What should I look for in a travel cat carrier?
Your cat’s travel carrier will be its “home” for much of your trip. It’s important to choose the right carrier for its comfort. Here are some helpful guidelines:

  • The carrier should provide sufficient room for the cat to stand up and turn around easily, but not so large that the cat can be tossed about inside during turbulence. Remember that airlines have special requirements for onboard carriers so be sure to check with them before your destination.
  • The walls of the carrier should be strong enough to prevent the sides from being crushed. The flooring of the cage should not allow urine to leak through the bottom. You can place a disposable absorbent puppy-training pad or an underpad designed for bedridden people with bladder control problems in the bottom of the carrier.
  • The carrier should have good ventilation. Mesh panels and numerous holes or slits are characteristics of a good quality carrier.
  • The carrier must have sturdy handles for baggage personnel to use.
  • The carrier should have a water tray that is accessible from the outside so that water can be added when needed.
  • Try to familiarize your cat with the travel carrier before you leave for your trip. Give your cat access to the carrier both with the door open and closed. This will help eliminate some of your cat’s stress during the trip.

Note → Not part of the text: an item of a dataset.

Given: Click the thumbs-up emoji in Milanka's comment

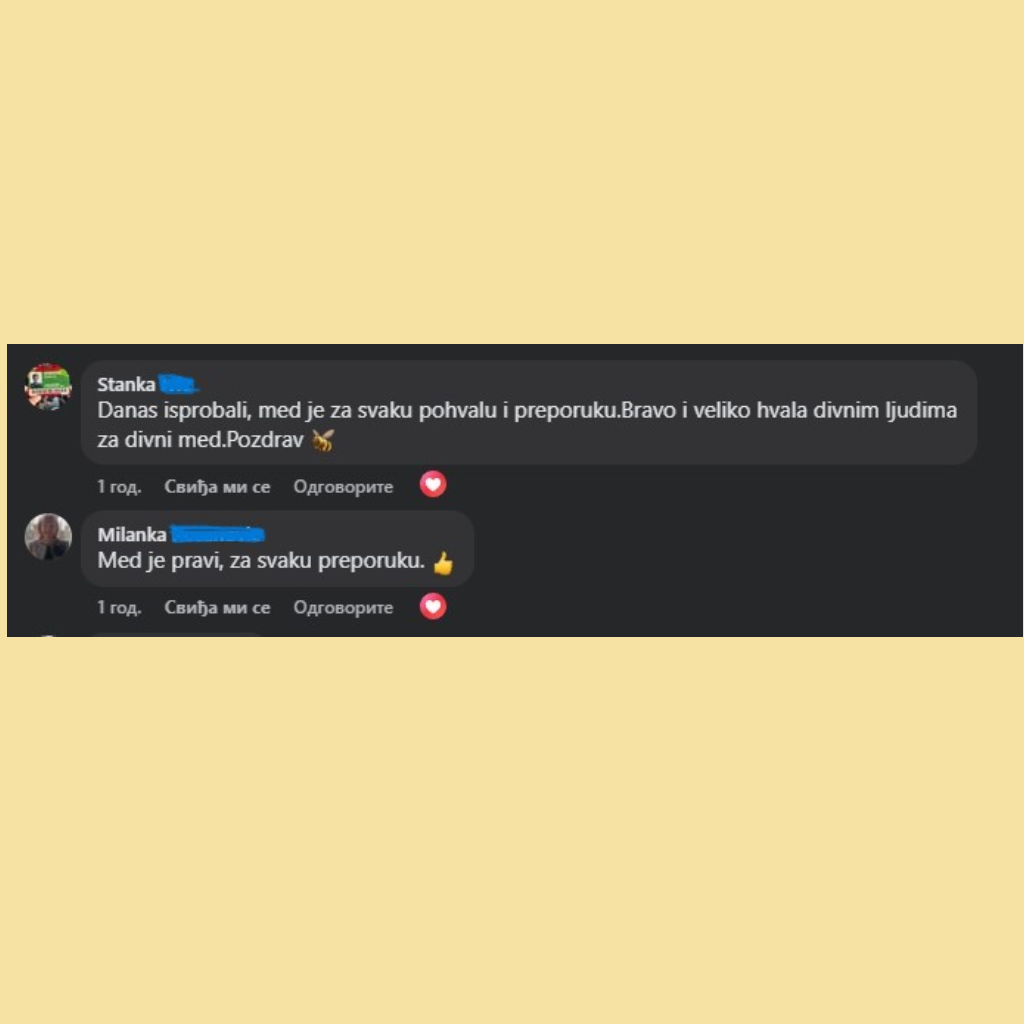Looking at the screenshot, I should (443, 562).
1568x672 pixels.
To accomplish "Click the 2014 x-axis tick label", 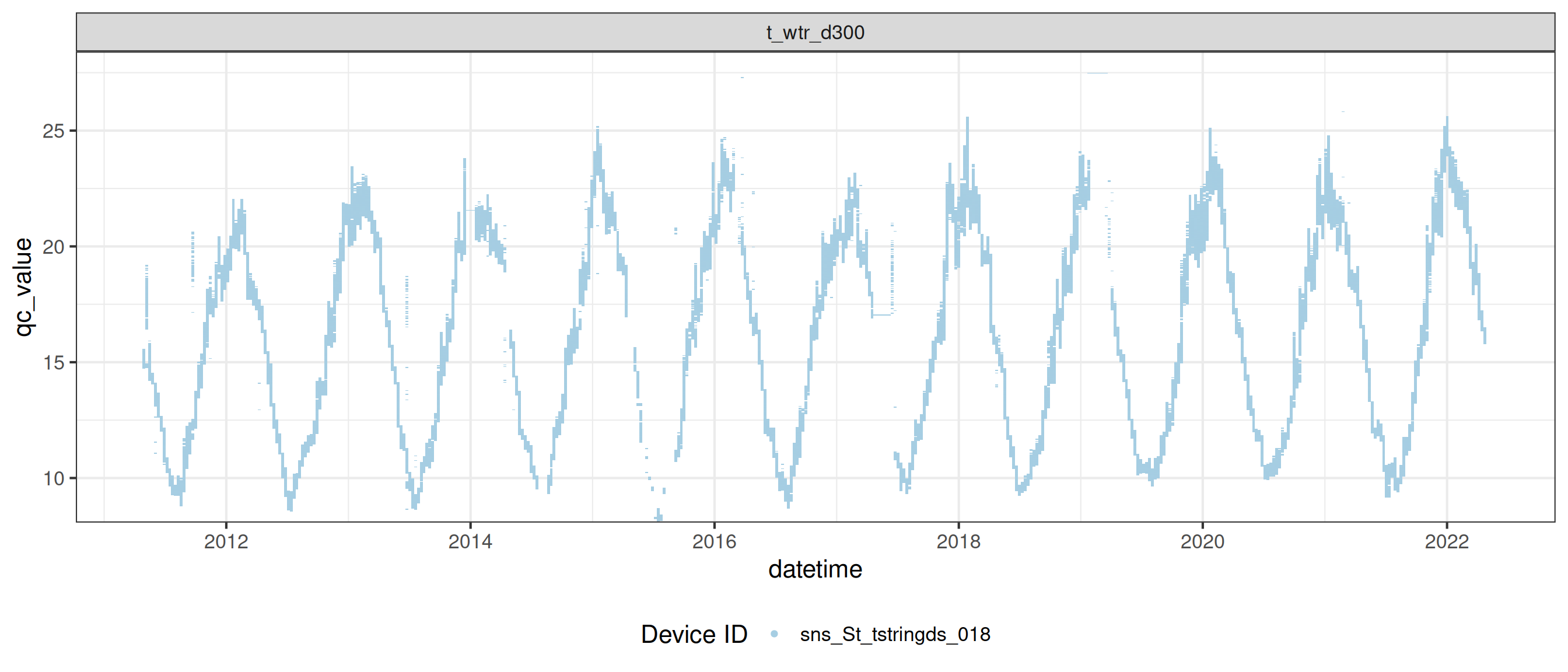I will (470, 541).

Pet stores, breeders, and kennels usually sell carriers that meet these requirements. Some airlines recommend specific carriers that they prefer to use. Check with the airline to see if they have other requirements or recommendations.
What about a carry-on kennel?
Cats may be allowed in the passenger cabin as long as the carrier will fit under the seat. Soft, airline-approved, carry-on kennels, sometimes called Sherpa bags, are available. Be sure to check with your airline regarding their specific carry-on policies and requirements. There may be an extra charge to take your cat in the passenger cabin.
What arrangements should I make at the destination site?

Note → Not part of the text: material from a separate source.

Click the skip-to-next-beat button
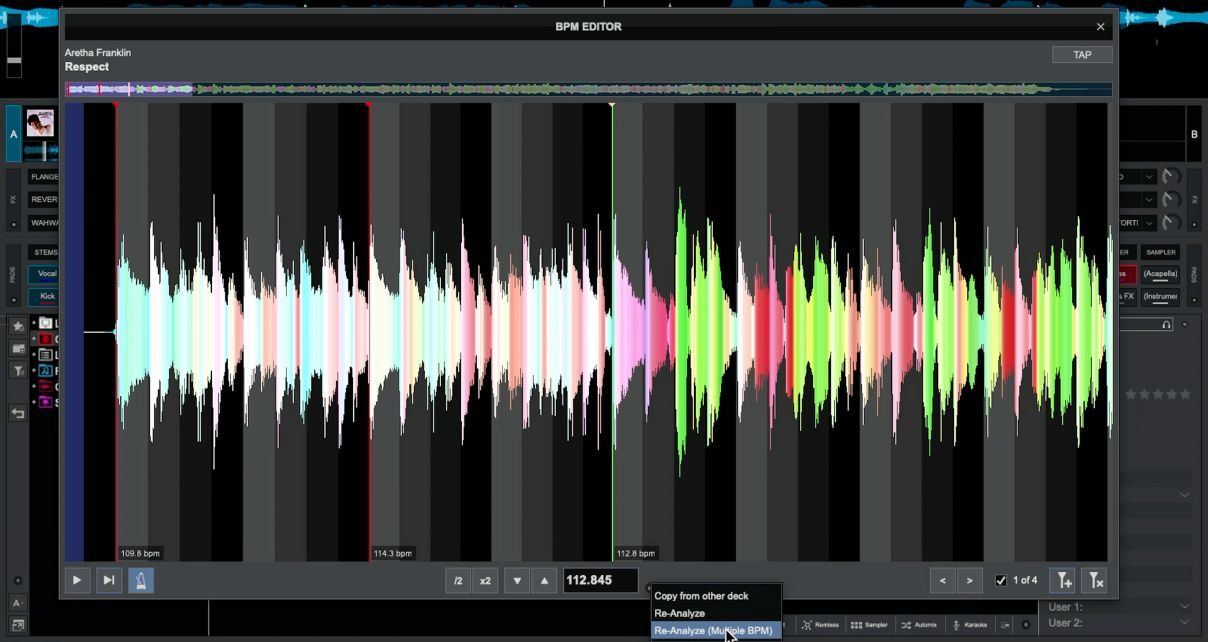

  • Be sure that your hotel or destination will allow cats. There are many internet sites and travel guidebooks with this type of information. Do not try to “sneak” a pet into a hotel. This will not only result in your being given an financial penalty or asked to leave, but also gives a negative impression of pet owners in general. If we want more hotels to accept our pets as guests, we must obey the rules and be sure that we are exemplary guests.
  • Bring your own litter pan and food and water bowls for the hotel room.

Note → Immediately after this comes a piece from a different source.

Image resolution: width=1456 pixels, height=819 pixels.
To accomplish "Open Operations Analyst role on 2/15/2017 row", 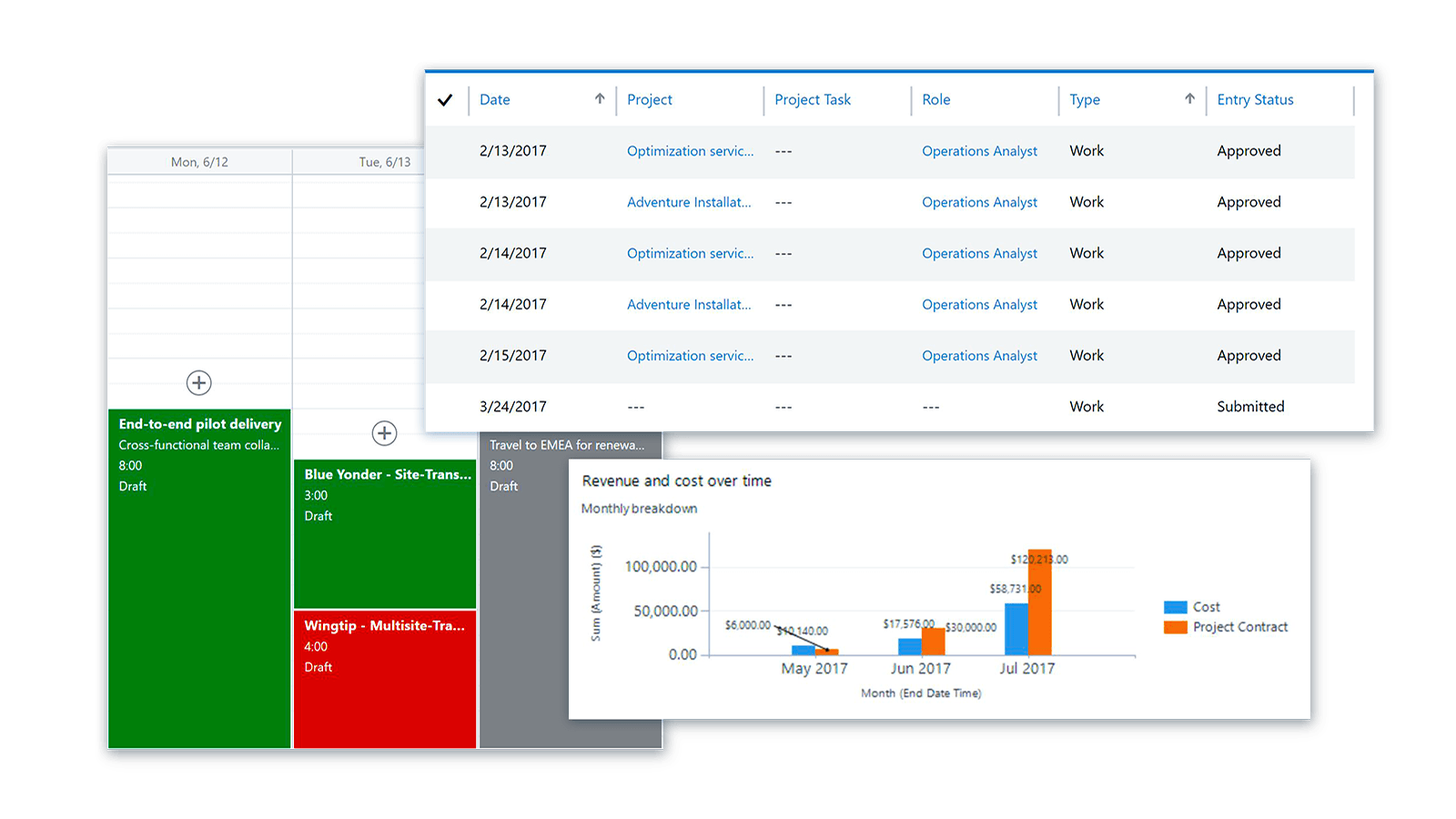I will (979, 356).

“Place a “Do Not Disturb” sign on your hotel door so that housekeeping will not inadvertently let your cat escape.”

  • Place a “Do Not Disturb” sign on your hotel door so that housekeeping will not inadvertently let your cat escape. Plan to have your room cleaned only when you are present and your cat is safely in its carrier.
  • It is probably best to put the cat in the carrier or confined inside a closed bathroom whenever you plan to leave the room.
  • Should your cat get lost, contact the local animal control officer immediately. If your cat is microchipped, advise them of its number so that you can be contacted directly.

Remember, advance planning is vital to making the trip an enjoyable experience for both you and your cat. By applying a few common sense rules, you can keep your traveling cat safe and sound.